Exercise prompt:
Find the line that contains "Council (877, 740)". Restate it and each following line exactly, through the end of the records.

Supplied information START

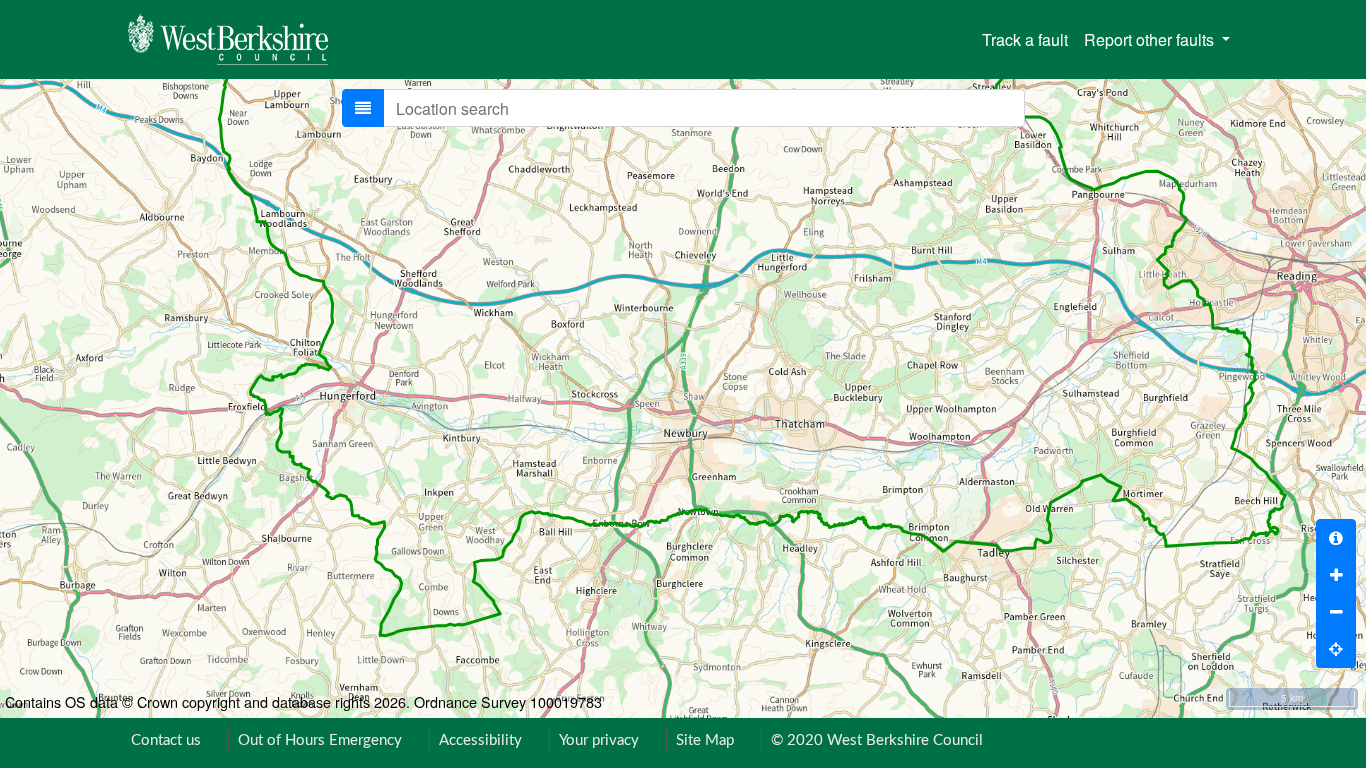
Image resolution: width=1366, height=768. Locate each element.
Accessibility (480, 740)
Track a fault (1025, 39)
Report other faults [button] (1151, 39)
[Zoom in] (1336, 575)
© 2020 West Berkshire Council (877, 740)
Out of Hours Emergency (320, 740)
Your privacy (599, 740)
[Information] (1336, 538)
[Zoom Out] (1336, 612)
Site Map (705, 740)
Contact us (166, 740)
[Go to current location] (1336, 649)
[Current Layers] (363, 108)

Supplied information END

Task result:
© 2020 West Berkshire Council (877, 740)
Out of Hours Emergency (320, 740)
Your privacy (599, 740)
[Information] (1336, 538)
[Zoom Out] (1336, 612)
Site Map (705, 740)
Contact us (166, 740)
[Go to current location] (1336, 649)
[Current Layers] (363, 108)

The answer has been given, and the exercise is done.